Team GB have only won nine fencing medals at the Games in its history, including one solitary gold, with no representative in Paris.
Anderson was a key figure in the country’s only golden generation in fencing, but never earned an Olympic medal himself.
He served in the Royal Marines during World War II, and despite being on board the HMS Coventry when it was sunk, his stock as a foilist was only rising.
Anderson claimed military fencing titles in all three of the sport’s categories – foil, epee and sabre – before eyeing up the Olympics.
Two years after becoming a two-time gold medalist at the 1950 British Empire Games, Anderson helped Team GB finish joint fifth in the sabre in Helsinki.

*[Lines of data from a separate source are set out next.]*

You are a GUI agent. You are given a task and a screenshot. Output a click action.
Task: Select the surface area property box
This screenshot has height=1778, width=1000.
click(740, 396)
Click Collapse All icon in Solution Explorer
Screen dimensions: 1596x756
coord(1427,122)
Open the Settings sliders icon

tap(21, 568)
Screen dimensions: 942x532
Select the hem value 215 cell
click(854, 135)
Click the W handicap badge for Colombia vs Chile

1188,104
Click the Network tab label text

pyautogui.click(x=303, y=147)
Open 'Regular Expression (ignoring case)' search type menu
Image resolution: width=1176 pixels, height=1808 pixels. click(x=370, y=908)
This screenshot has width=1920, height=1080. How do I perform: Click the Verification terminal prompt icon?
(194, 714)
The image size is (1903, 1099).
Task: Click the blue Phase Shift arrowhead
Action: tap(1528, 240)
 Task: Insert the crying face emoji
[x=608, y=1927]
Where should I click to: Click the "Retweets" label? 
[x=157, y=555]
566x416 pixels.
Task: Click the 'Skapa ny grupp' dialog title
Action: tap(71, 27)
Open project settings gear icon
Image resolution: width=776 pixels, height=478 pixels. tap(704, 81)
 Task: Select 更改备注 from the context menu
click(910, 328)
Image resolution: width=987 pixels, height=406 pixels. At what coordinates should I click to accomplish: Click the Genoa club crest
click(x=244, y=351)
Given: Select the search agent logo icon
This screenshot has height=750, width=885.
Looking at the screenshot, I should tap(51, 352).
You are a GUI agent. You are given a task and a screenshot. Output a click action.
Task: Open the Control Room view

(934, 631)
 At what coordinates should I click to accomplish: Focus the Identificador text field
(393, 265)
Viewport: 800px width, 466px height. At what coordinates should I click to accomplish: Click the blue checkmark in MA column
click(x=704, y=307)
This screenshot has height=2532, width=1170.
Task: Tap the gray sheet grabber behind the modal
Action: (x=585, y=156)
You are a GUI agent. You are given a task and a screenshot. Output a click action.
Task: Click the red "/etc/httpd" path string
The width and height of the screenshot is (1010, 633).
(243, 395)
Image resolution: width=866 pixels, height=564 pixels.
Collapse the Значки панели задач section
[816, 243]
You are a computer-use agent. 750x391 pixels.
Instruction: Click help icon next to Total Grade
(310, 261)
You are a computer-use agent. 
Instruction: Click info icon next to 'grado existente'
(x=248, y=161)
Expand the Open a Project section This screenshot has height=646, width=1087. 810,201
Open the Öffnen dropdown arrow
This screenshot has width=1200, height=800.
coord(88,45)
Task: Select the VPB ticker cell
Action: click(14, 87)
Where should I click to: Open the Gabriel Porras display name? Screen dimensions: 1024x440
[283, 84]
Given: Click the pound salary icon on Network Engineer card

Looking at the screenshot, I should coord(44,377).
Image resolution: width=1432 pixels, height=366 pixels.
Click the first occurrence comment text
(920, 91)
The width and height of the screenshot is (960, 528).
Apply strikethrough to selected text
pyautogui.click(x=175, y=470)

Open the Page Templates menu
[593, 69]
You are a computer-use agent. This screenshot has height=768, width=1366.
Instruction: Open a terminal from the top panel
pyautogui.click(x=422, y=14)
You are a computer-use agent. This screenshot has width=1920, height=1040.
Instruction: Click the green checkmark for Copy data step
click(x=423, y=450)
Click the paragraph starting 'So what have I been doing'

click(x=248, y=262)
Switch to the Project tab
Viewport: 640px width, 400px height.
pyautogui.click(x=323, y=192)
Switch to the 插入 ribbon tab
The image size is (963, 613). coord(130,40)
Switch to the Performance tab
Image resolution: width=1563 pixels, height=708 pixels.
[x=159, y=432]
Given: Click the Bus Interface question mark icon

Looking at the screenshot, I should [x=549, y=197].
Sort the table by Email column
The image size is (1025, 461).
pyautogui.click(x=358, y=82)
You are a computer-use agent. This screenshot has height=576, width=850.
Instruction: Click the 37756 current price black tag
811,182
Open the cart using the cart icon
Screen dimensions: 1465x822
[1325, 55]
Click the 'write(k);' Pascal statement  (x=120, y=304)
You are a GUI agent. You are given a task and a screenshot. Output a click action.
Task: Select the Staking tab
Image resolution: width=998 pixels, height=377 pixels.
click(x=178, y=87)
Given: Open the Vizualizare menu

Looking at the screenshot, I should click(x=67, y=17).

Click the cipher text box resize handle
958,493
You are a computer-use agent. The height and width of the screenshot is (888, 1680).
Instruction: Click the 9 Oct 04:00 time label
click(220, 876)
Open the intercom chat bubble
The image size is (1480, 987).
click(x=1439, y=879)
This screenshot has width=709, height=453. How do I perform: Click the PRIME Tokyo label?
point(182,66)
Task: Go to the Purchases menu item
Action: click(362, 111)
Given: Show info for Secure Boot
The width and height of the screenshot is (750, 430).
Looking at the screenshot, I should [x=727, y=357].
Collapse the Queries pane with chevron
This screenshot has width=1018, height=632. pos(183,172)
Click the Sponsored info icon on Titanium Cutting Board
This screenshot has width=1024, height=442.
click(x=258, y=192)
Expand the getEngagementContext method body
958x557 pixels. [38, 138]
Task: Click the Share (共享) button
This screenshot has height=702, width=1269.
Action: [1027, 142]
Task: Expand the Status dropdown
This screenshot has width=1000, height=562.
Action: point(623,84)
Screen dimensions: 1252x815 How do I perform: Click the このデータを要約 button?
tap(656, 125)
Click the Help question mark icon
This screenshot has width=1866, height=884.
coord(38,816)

The future film fight choreographer later doubled as Britain’s national coach, overseeing six consecutive Olympics, including silver-medal-winning appearances at Rome 1960, and Tokyo four years later.
It was the year of his only Olympics as a competitor that he got the call from Hollywood that would change the course of film history.
Anderson told Fencing Online: “I was working in London in 1952, but I was waiting to go to Helsinki. I had 10 days free and I got a phone call from Elstree Studios.
“They were making a film called Master of Ballantrae with Errol Flynn and an actor called Tony Steel. They wanted three fencing experts to do a big fight and I had 10 days so I went along and met Errol Flynn.”
Anderson was invited back after the Olympics to continue choreographing the film’s fights, in which he developed the ‘dance sequence’ of riposte and counter-ripostes that became synonymous of all future swashbuckling roles.
After a rehearsal went wrong he became notorious as ‘the man who stabbed Errol Flynn’, despite the Australian-American taking responsibility for his slashed thigh.
Anderson eventually made his way to the Star Wars franchise, when the body of Darth Vader needed a different British Olympic hopeful to the one that was already in use.
David Prowse, who unsuccessfully tried to represent GB’s weightlifting team in the 1964 Olympics, is well-known as the man inside the iconic Vader costume, which was voiced by James Earl Jones.
That’s only exclusively true of Star Wars, A New Hope, with Anderson drafted in for both Empire Strikes Back and Return of the Jedi.
He explained: “I’m six-foot-one, but Darth Vader (Prowse) is six-foot-five, so I had to wear lifts and had my uniform built up so eventually there was not a lot of difference.
“He, (Prowse) got the job because he was supposed to be able to fence, but he couldn’t, I worked with him for a long time but we weren’t able to make him good enough for the part.
“I doubled for him, and [stunt co-ordinator] Peter [Diamond] and I worked out the fight sequences. What you see is Mark Hamill and myself. Mark is very good, I trained him.
“[Stuntman Colin Skeaping] didn’t double Mark for the sword fight because Mark developed into a better swordsman than Colin. Mark and I did the sequence from start to finish.”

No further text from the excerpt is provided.